В Донецк они попали поздно вечером. Друзья и знакомые из Славянского гарнизона обнимали их, поздравляли с удачным прорывом. Конечно, им повезло, но обида на командира осталась. Посовещавшись с Кротом, они вместе уехали из Донбасса и вернулись в Крым.
На гражданке первым делом Андрей спрыгнул с парашютом. Про возраст пришлось наврать. Получив российский паспорт, он перебрался в Москву.
Кроту делать документы отказались, на Украину путь закрыт. Чтобы не стать нелегалом и все-таки добиться гражданства, ополченец уехал по программе переселения на Камчатку. В гости друг к другу летать далеко, остается только созваниваться.
В Москве Вандала однажды пригласили выступить перед студентами – рассказать о боевых действиях в Славянске. Там он познакомился с Машей, они встречаются больше года.
На днях девушка согласилась вместе с ним спрыгнуть с парашютом. Они записались на прыжки для «перворазников» – так их называл строгий инструктор с десантным прошлым в авиаклубе в Киржаче. Маша вела себя отважно, а во время полета они каким-то образом умудрились прокричать друг другу признания в любви.
Перед прыжком он снял часы и положил их в помещении, где они проходили инструктаж. По дороге обратно обнаружил, что забыл их там. Не жалко. А вот за теми, что подарил президент, Андрей все еще думает вернуться.
Дети халифата
Кошмары фруктовых садов
– Как казнил первого – почти не помню. Амир раздал всем таблетки, что-то по типу обезболивающего, нам такие часто давали. Когда меня «накрыло», он приказал перерезать горло военному, который был у нас в плену. Все прошло как в тумане.
Пятнадцатилетний Фарси Фарес о том, как выполнял работу палача, рассказывает таким тоном, как будто речь идет о краже соседских персиков. Язык не поворачивается назвать палачом этого ребенка в засаленной футболке, затертых джинсах и потрепанных кроссовках.
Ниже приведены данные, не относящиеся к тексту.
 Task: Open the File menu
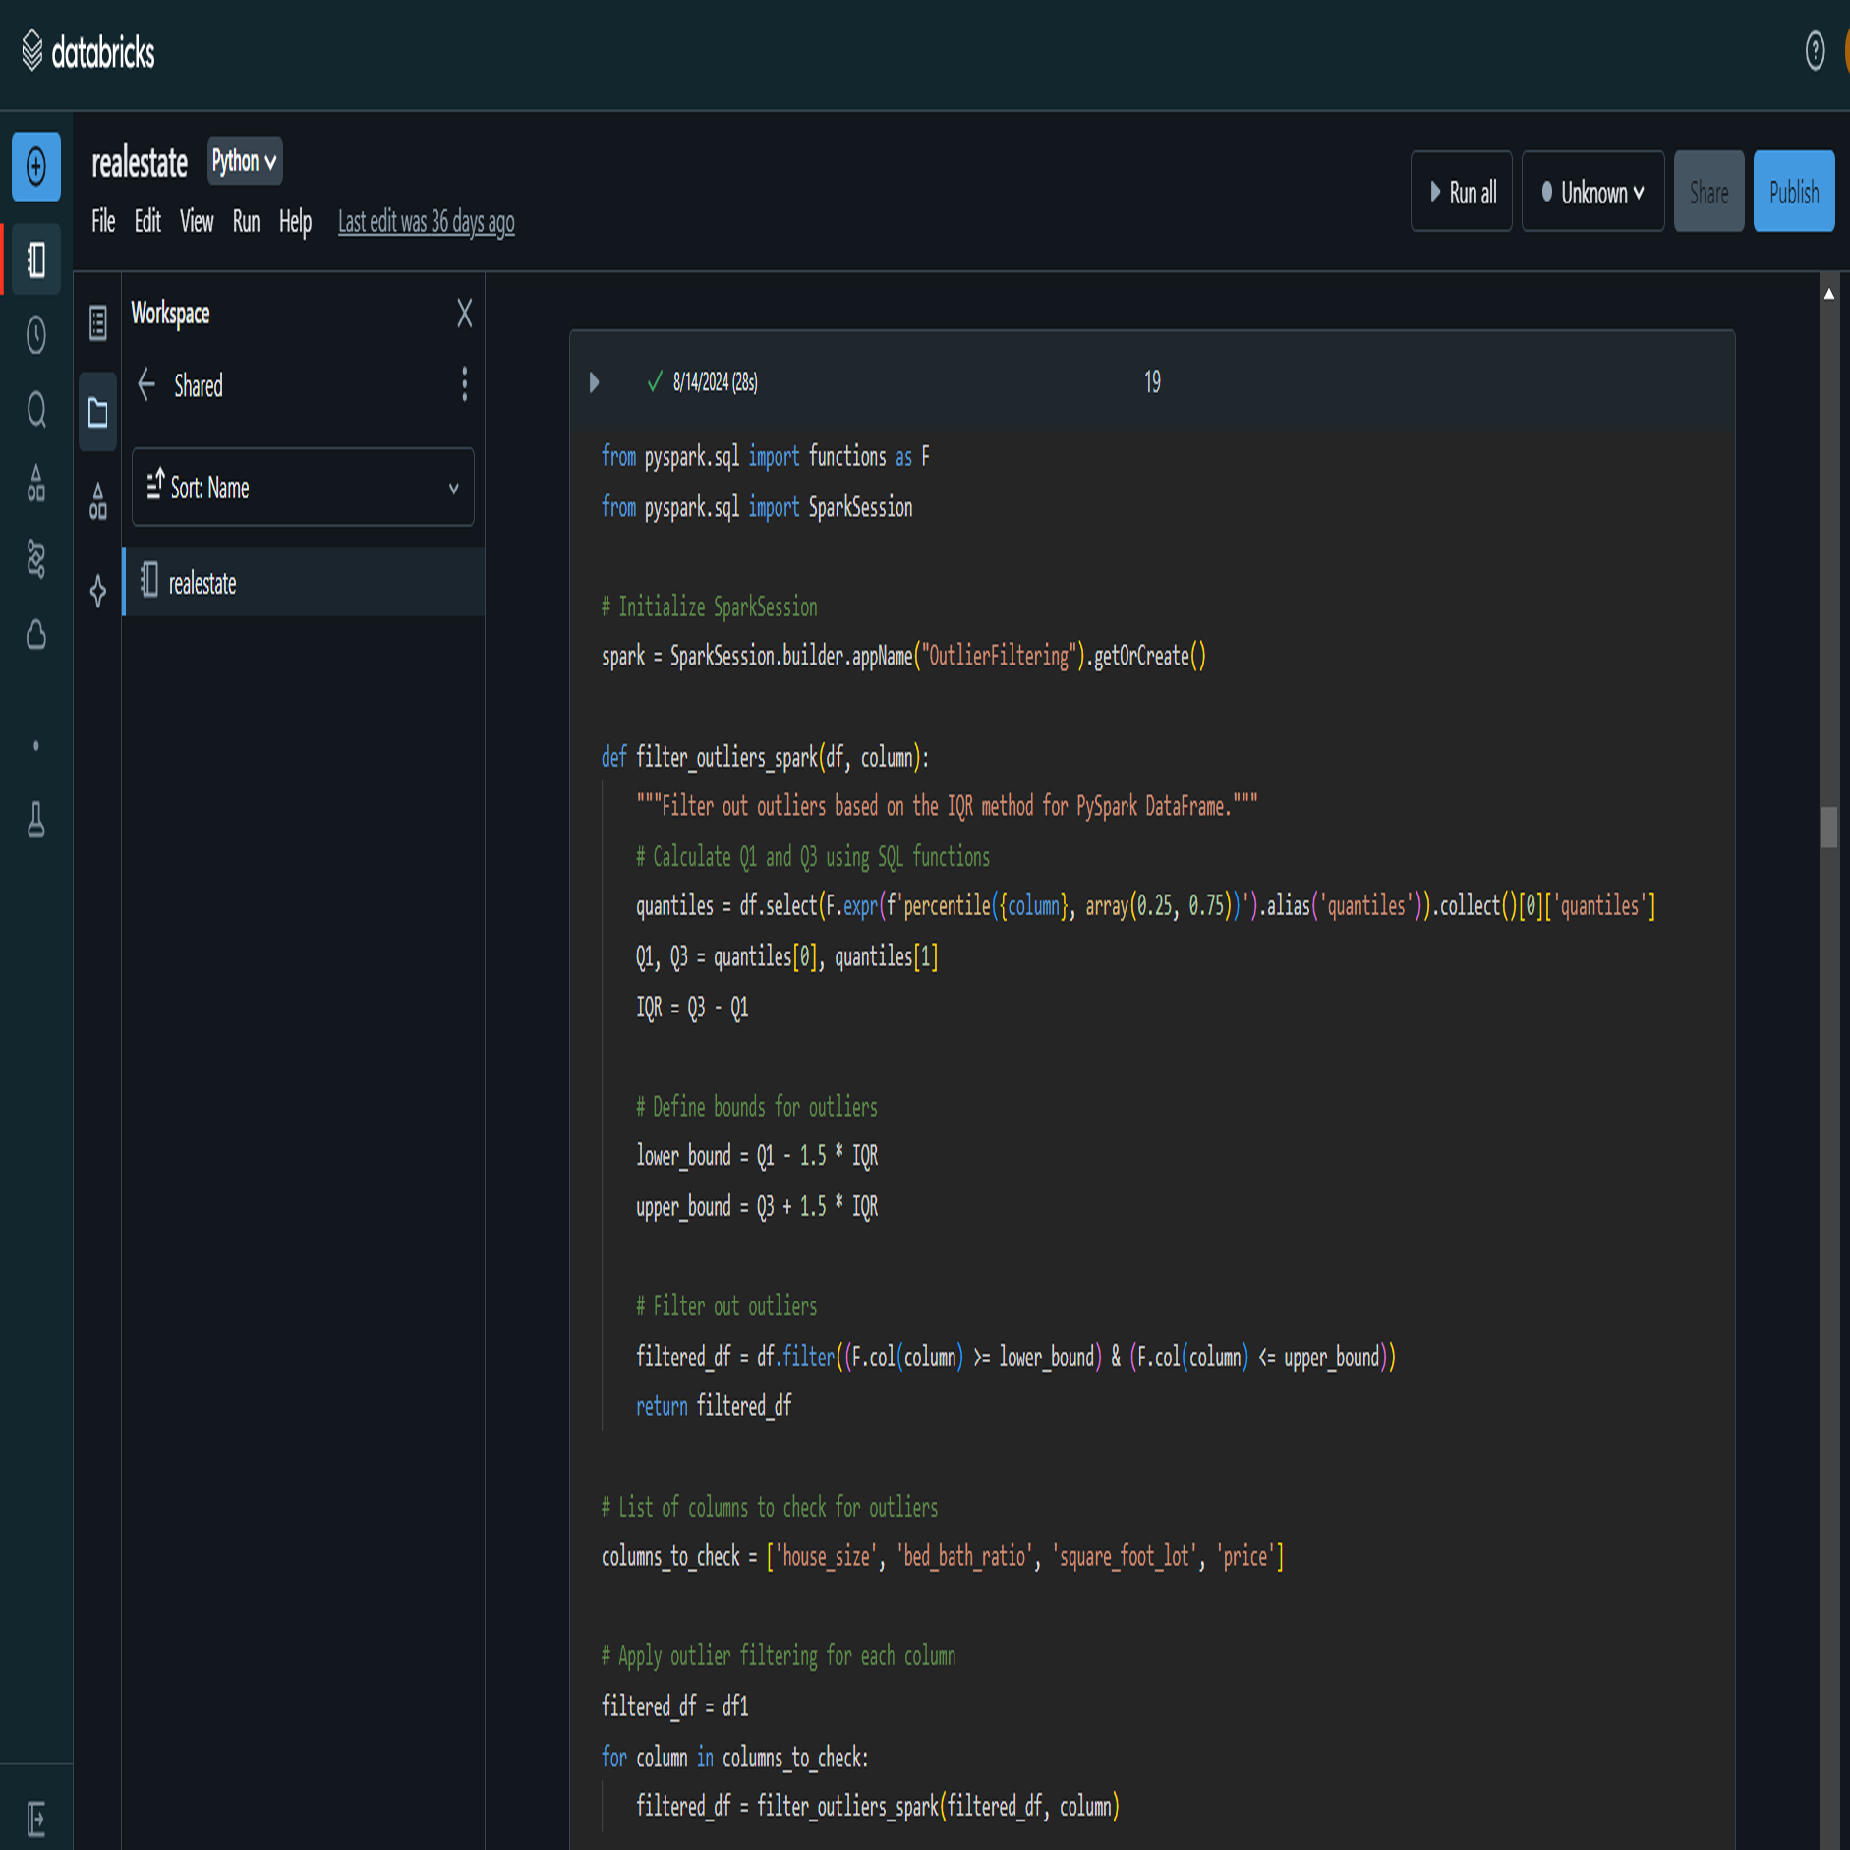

Подросток только что попался на горном блокпосту сирийской армии с несколькими килограммами взрывчатки за пазухой. Сухое лицо с огромными глазами, тощая фигура. Непонятно, как ему вообще удалось спрятать на себе шахидский пояс.
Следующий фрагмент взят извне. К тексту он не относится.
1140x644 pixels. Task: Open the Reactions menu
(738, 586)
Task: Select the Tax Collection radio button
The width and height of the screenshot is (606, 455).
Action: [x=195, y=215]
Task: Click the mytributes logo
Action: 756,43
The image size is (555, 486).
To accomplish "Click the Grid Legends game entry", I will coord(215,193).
– Парень на протяжении недели втирался в доверие к дежурившим на посту, – объясняет офицер. – Его посылали к нам в качестве переговорщика, знали, что солдаты не тронут ребенка. Террористы находятся в этой деревне в полном окружении. Мальчишка, прикидываясь местным, упрашивал военных передать немного хлеба и чистой воды, якобы для родственников. Сегодня он пришел снова, но ребята заметили что-то странное в его поведении. Оказалось, что под футболкой прятал взрывчатку.
Разговор происходит в шикарном мраморном здании в районе горного хребта Аль-Калямун на западе Сирии. Раньше тут располагалось управление коммунального хозяйства. Теперь оперативный штаб правительственных войск. Район зачистили от боевиков «Ан-Нусры» и ИГИЛ дней десять назад.
До войны это был богатейший край. Земли на границе Сирии и Ливана вдоль хребта плодородны до неприличия. Фруктовые плантации вызывающе усеяны сочными плодами. Запах переспелых фруктов перебивается разве что горечью танковой соляры. На фоне сытых солнцем деревьев снующие по грунтовым дорогам бронемашины выглядят угрюмыми и кровожадными.
– Местные крестьяне выращивали персики и черешню в таком количестве, что фруктов хватало не только для сирийцев, но и на экспорт в Россию. Лет двадцать пять подряд отсюда на север уходили тонны урожая, – пояснил нам с гордостью сирийский генерал.
«Радикальная чума» перебросилась в этот горный уголок от соседей. Прогрессивный светский Ливан вдруг оказался перевалочным пунктом для сотен моджахедов, хлынувших одним из ручьев в пойму «Арабской весны». На пути к халифатской мечте они смывали все, что плохо держалось на берегу светского понимания жизни.
К боевикам-переселенцам из Пакистана, Чечни, Катара, Ирака присоединялись зачарованные псевдогероической романтикой местные мальчишки.
– Я сам из Ливана, моя семья живет недалеко от границы, родители не знают, что я ушел воевать. Меня позвал с собой один пакистанец, с которым я познакомился в родной деревне. Он собирал отряд, чтобы перейти границу и присоединиться к моджахедам, воюющим в Сирии. Позже этот мужчина стал нашим амиром, так я оказался здесь, – ответил нам пятнадцатилетний Фарси Фарес, когда мы поинтересовались у него о судьбе родителей.